Adjusted Free Profit is essentially a modified version of free cash flow, tailored to highlight specific aspects of a company's financial performance. It begins with a base FCF calculation and then introduces further additions or subtractions that management deems relevant to a particular analytical objective. While FCF itself is not a GAAP measure, its calculation is generally consistent across financial analysis, making it a more universally understood and comparable metric than the potentially idiosyncratic Adjusted Free Profit. The adjustments in Adjusted Free Profit are typically designed to strip away items that management considers non-recurring, non-operational, or strategic and thus not reflective of the company's "true" core cash generation available for shareholder value enhancement or debt reduction.

FAQs

What is the primary difference between Adjusted Free Profit and traditional profit metrics like net income?

Adjusted Free Profit, like other cash flow measures, focuses on the actual cash generated and available to the company, whereas net income is an accrual-based accounting measure that includes non-cash items like depreciation and amortization. Adjusted Free Profit also goes a step further than standard free cash flow by incorporating management-defined adjustments.

Why do companies use non-GAAP metrics like Adjusted Free Profit?

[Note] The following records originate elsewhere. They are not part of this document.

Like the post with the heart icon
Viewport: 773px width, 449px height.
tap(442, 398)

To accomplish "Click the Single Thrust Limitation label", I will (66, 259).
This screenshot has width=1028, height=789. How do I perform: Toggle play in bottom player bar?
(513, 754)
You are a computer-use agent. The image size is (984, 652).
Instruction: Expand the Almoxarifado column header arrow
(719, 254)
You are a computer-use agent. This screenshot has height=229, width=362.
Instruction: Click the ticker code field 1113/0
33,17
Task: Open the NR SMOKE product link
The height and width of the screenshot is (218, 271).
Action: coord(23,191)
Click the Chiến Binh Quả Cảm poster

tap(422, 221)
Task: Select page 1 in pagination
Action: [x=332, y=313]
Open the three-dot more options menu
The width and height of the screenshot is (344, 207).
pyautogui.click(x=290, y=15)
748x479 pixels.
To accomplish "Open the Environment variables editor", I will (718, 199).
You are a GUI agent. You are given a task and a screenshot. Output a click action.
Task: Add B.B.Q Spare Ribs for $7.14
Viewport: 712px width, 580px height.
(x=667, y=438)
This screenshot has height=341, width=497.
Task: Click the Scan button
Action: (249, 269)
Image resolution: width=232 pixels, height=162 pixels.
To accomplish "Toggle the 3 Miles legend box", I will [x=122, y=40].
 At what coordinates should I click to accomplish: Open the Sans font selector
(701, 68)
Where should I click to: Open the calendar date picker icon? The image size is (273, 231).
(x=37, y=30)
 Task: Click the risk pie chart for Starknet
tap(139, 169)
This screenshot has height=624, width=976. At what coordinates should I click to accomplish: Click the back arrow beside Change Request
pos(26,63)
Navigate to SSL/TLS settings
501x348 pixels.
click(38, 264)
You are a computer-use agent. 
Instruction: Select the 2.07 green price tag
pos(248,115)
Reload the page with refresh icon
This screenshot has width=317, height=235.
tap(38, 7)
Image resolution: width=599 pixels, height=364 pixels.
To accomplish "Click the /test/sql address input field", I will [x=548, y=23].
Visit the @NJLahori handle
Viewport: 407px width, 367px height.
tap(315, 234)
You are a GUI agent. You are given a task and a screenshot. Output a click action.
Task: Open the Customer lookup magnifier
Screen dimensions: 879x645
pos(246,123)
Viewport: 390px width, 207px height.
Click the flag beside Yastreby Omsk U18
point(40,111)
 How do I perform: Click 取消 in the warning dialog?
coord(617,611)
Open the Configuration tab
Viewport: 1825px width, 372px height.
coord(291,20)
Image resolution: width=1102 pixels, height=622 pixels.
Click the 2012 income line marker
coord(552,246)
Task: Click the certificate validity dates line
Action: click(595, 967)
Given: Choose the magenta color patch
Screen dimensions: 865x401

Companies often use non-GAAP metrics to provide what they believe is a clearer picture of their operational performance, stripping out items they consider non-recurring, extraordinary, or non-cash that might obscure underlying trends. They aim to show the cash truly available for discretionary uses such as dividends or share repurchases.

Are there any regulatory concerns with Adjusted Free Profit?

Yes, as a non-GAAP measure, Adjusted Free Profit is subject to scrutiny from regulatory bodies like the SEC. The SEC requires companies to reconcile non-GAAP measures to their most directly comparable GAAP financial measure and ensures they are not presented in a misleading manner or with greater prominence than the GAAP equivalent.1

How does Adjusted Free Profit relate to a company's valuation?

Adjusted Free Profit can be used in certain valuation models, particularly customized Discounted Cash Flow (DCF) analyses, to project future cash flows available to investors. However, analysts must be cautious and understand the specific adjustments, as using an overly optimistic or inconsistent Adjusted Free Profit can lead to inaccurate valuations.

What should an investor look for when analyzing a company's Adjusted Free Profit?

Investors should first understand the precise definition and calculation of Adjusted Free Profit used by the company. They should scrutinize the adjustments made, question their rationale, and always compare the Adjusted Free Profit to the company's GAAP-compliant financial statements, particularly the cash flow statement, to gain a complete and balanced view.